## YOUR TASKS
1. Summarize the personal letter that follows in two sentences.
2. In the personal letter below, what drink does the writer mention while saying they miss the recipient?
3. Carry on the personal letter below, picking up right after its final line.
___ SELECTED EXCERPT
I thought I would send you some words on here also.
I'm actually confident that I'm going to do well in school.
And I feel like writing you on the internet lots because I actually feel like I need for you to hear my words sooner than an airplane can take them to you.
I'm happy that things are well. But the weather is so freaking hot and thats not good.
I'm definitely thinking about you today because when I went outside after school and walked to the focus. I was thinkin that it was such a BEAUTIFUL day outside and that I felt like calling and asking if you wanted to go for a walk. :)
I'm applying at Starbucks today. EEK.
Amanda said if I referred someone that I know well and works at one. I can for sure get a interview. Who knows.
I'm referring a couple of people I know that work there.
But other than that nothing is really new.
I miss you today.
Especially when I'm drinking an Arizona and wearing a white bandana.
I love you to the furthest star and back.(top that punk!)
______
___ DATA SECTION
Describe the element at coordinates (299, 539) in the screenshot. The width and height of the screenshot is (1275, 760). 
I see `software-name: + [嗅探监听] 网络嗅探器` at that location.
______
## TASK ANSWERS
1. The writer is confident about doing well in school, complains that the weather is too hot, and is applying at Starbucks, referring acquaintances who work there because Amanda said a referral can secure an interview. Otherwise little is new, and the writer misses the recipient and sends love "to the furthest star and back."

2. An Arizona.

3.
Thinking of you lots. Hope your good days out number the hard ones. We miss you too! Much love~ The Harms'
Hey Zach,
Missing you lots today!! The phone bill came today and made me think about the adventures you had on your way down to AU. There was all the calls to home and stuff...it seems like so long ago doesn't it? I can't wait to see you!! I can't wait for you to meet Luke. He is awesome and he will just love you!! We show him pictures of you...he knows who his uncle Zach is...he smiles a bit when he sees the pics...so cute!! You know, you will be coming back just as he is getting to the "fun" stage, he mostly just sleeps right now, and eats too :)
Just wanted you to know I am thinking about you and I love you so much. I was so happy to read that classes are fun...college boy :) Love you lots...talk to you soon!!